ARTICLE
A 12-year-old, healthy, black girl of Ethiopian origin, was referred
to us because of the presence of several lesions on the vulva, which had
developed gradually over the previous few years. On examination, several
dark colored lesions with a vesicular appearance were present on the vulva
(Fig. 1). A biopsy of
a skin lesion revealed dilated tortuous blood vessels in the mid- and
upper dermis (Fig. 2).
Diagnosis:
lymphangioma circumscriptum on the vulva mimicking condyloma acuminata
Lymphangioma circumscriptum (LC) is a rare dermatosis that can be located
anywhere on the skin or mucous membranes [1]. We report here a case which
presented LC in an unusual area, the vulva. The histology of the lesion
was consistent with the diagnosis of LC (Fig.
2). Gynecological ultrasonographic examination was normal and
no vascular malformation was found. The patient was treated initially
with liquid nitrogen applications, but no improvement was achieved.
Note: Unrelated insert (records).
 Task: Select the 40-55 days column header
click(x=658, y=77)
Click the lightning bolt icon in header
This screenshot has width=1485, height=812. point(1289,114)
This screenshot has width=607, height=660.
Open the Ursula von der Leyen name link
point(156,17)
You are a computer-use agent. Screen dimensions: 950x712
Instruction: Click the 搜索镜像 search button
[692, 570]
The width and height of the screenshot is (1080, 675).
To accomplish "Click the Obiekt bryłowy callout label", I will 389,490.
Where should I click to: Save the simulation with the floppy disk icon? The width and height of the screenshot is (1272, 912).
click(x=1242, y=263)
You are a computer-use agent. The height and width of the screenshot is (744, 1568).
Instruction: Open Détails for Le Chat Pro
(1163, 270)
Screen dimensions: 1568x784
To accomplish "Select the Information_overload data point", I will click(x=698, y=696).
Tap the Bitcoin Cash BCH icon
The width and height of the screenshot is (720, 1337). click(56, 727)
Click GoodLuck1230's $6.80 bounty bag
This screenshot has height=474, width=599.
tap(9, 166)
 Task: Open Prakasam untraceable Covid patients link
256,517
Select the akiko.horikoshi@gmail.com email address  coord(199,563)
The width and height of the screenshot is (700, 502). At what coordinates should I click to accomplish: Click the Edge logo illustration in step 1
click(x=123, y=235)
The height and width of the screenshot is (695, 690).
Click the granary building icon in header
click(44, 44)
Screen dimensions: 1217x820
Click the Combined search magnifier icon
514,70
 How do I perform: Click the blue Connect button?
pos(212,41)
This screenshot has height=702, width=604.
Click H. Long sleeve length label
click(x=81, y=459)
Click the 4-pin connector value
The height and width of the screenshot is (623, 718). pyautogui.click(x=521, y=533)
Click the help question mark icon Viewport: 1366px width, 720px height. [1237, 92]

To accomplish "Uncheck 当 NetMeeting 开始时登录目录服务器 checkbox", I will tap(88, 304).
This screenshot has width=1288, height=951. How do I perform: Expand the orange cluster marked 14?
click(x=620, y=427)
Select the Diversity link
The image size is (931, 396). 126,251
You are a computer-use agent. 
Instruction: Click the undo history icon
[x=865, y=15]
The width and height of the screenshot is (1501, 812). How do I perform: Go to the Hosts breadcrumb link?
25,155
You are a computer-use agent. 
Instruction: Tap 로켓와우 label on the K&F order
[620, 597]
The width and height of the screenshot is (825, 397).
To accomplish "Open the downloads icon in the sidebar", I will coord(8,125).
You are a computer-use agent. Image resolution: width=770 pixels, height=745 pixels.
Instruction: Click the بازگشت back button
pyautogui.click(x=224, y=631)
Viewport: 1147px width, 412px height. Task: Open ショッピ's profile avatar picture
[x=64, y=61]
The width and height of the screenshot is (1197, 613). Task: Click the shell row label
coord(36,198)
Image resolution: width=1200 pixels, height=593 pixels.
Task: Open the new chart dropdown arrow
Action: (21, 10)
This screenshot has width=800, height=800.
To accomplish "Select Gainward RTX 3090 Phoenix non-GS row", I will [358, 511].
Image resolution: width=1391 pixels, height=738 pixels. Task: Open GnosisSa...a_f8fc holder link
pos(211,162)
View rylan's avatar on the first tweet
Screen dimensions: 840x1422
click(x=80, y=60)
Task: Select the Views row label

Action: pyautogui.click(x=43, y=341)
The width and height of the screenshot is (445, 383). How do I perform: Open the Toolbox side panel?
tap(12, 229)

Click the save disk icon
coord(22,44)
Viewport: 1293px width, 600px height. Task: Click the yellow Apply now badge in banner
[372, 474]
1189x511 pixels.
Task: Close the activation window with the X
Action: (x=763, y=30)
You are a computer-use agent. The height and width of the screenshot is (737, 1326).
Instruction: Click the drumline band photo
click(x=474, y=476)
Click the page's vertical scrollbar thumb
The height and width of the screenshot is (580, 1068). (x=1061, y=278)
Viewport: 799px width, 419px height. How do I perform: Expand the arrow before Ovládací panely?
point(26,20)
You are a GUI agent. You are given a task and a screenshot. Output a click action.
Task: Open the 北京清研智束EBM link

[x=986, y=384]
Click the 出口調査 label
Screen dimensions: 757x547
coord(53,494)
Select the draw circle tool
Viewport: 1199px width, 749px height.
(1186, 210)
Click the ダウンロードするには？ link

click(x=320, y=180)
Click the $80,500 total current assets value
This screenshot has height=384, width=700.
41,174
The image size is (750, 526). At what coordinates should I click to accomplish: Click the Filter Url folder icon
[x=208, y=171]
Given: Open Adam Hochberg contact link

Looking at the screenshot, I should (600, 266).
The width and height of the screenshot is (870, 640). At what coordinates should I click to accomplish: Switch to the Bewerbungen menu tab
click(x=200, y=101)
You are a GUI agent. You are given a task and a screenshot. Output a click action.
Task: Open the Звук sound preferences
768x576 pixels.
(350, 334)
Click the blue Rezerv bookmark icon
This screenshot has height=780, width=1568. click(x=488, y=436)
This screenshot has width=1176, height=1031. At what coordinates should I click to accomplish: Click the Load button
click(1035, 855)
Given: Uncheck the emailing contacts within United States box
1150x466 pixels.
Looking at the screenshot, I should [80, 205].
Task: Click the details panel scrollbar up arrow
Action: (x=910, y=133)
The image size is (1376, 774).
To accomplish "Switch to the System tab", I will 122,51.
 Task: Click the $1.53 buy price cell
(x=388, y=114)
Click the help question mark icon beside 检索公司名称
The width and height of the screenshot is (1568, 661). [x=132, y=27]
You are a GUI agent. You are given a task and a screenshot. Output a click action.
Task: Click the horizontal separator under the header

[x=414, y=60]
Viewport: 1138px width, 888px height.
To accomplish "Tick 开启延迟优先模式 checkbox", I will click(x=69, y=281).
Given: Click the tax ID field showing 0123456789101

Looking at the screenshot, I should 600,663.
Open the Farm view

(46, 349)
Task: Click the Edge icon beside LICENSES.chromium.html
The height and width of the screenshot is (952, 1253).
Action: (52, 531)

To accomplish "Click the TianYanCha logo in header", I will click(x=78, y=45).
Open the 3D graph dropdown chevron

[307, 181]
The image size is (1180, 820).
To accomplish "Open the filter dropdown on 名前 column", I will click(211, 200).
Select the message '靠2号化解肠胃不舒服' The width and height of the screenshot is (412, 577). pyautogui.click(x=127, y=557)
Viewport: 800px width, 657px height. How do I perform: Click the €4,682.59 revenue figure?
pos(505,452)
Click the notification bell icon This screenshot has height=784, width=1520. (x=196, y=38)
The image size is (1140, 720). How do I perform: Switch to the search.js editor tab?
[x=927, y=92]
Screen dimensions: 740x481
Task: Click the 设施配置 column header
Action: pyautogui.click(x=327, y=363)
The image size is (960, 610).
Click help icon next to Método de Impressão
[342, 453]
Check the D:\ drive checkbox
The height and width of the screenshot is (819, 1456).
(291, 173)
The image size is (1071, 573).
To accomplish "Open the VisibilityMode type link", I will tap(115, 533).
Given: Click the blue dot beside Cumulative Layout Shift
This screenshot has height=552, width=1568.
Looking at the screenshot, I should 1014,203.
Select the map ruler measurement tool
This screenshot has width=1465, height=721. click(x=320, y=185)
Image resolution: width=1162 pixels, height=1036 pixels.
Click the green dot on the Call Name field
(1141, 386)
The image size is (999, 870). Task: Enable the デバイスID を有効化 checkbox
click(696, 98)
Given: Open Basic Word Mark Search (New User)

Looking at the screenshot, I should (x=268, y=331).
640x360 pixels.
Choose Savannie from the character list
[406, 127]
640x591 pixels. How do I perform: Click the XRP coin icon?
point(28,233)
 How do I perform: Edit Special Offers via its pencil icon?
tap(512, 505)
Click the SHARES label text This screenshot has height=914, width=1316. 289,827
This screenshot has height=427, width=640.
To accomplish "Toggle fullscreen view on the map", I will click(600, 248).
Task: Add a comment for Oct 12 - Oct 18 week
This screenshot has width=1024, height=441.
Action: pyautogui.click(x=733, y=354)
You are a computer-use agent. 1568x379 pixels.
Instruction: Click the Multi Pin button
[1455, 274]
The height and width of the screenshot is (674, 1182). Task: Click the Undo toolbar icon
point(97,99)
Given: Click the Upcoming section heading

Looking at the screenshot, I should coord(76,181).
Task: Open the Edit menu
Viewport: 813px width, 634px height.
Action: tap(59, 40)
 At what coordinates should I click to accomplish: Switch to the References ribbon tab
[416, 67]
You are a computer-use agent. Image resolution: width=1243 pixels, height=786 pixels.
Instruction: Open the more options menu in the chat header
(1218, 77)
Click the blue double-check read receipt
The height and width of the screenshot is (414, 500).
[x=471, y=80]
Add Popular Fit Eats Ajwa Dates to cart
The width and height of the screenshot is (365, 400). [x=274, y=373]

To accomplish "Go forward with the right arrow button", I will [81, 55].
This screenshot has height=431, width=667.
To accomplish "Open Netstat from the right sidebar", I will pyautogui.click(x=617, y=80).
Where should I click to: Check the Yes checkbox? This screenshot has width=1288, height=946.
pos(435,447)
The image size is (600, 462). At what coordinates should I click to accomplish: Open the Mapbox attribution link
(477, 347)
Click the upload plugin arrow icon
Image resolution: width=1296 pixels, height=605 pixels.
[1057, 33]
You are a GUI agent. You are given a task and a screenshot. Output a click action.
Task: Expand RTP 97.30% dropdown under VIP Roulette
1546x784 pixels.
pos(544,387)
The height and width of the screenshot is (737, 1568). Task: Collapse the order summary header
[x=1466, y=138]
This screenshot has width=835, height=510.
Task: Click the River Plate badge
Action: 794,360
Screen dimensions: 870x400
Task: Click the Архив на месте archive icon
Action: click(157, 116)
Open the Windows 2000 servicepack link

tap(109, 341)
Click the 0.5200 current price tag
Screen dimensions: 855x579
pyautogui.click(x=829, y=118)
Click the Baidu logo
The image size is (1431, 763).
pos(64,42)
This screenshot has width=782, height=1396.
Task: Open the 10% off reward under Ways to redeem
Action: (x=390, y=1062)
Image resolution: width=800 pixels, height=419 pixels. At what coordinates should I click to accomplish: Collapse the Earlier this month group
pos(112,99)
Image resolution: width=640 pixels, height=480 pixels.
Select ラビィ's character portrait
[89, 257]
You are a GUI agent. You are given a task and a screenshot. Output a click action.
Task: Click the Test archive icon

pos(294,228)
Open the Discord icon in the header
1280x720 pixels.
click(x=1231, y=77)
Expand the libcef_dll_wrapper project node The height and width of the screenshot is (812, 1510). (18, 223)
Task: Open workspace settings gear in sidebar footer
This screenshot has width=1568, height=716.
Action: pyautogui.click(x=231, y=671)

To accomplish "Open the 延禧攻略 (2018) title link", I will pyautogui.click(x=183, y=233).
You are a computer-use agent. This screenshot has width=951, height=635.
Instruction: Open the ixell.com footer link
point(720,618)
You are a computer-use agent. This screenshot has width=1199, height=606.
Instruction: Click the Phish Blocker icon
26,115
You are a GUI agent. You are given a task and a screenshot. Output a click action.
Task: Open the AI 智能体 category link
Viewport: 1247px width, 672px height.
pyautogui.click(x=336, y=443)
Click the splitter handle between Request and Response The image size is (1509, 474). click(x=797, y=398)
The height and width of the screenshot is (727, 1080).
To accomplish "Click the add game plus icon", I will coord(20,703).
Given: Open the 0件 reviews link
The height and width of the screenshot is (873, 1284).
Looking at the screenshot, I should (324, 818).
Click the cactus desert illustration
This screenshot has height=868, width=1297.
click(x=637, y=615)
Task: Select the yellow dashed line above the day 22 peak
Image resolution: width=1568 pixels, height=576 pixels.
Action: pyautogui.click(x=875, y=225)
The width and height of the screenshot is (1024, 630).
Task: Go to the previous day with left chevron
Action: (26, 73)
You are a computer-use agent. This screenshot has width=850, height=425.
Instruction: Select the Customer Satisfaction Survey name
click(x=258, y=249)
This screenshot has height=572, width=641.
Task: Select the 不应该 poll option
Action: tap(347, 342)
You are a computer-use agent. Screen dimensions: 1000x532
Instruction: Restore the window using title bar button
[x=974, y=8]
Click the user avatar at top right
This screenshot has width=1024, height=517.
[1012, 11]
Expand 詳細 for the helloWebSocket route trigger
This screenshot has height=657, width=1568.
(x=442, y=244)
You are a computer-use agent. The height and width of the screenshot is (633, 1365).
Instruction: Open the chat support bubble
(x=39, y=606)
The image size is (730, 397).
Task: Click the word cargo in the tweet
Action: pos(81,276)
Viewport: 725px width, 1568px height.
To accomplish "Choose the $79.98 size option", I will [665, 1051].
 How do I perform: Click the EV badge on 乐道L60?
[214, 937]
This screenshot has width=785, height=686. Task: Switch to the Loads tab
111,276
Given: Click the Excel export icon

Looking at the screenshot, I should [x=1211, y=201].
Treatment
with CO2 laser induced an almost completely disappearance of
the lesions.
Discussion
LC is a rare disorder of the lymphatic channels and it is characterized
by a local distribution of grouped, thin-walled, translucent verrucous
vesicles. LC can appear at any site, but most commonly on the axilla,
shoulders, neck, proximal part of the limbs, perineum, tongue and buccal
mucous membranes [1]. Only a few reports describe LC on the vulva [2-9].
In older patients (ages 51-75 years), LC may appear after irradiation
or surgery for carcinoma [3-5, 9]. In younger patients (ages 20-35 years),
the lesions appear spontaneously [2, 6, 7].
Harwood and Mortimer [9] reported two patients,
49 and 50 years old, in whom vulvar lymphangiomata resulting from treatment
for cervical neoplasia were mistaken for viral warts. Our patient had
dark-colored skin, the lesions appeared spontaneously and were diagnosed
initially as condylomata acuminata. After the correct diagnosis was made,
the patient was treated with carbon dioxide laser and most lesions were
resolved.
Treatment is indicated because the lesions may
act as portals of entry for infection and for cosmetic or psychosexual
reasons. LC has been treated in the past with multiple agents, including
liquid nitrogen, electrocautery, radiotherapy and surgery. Recent literature
reports suggests that the best treatments are laser vaporization and excisional
surgery [6].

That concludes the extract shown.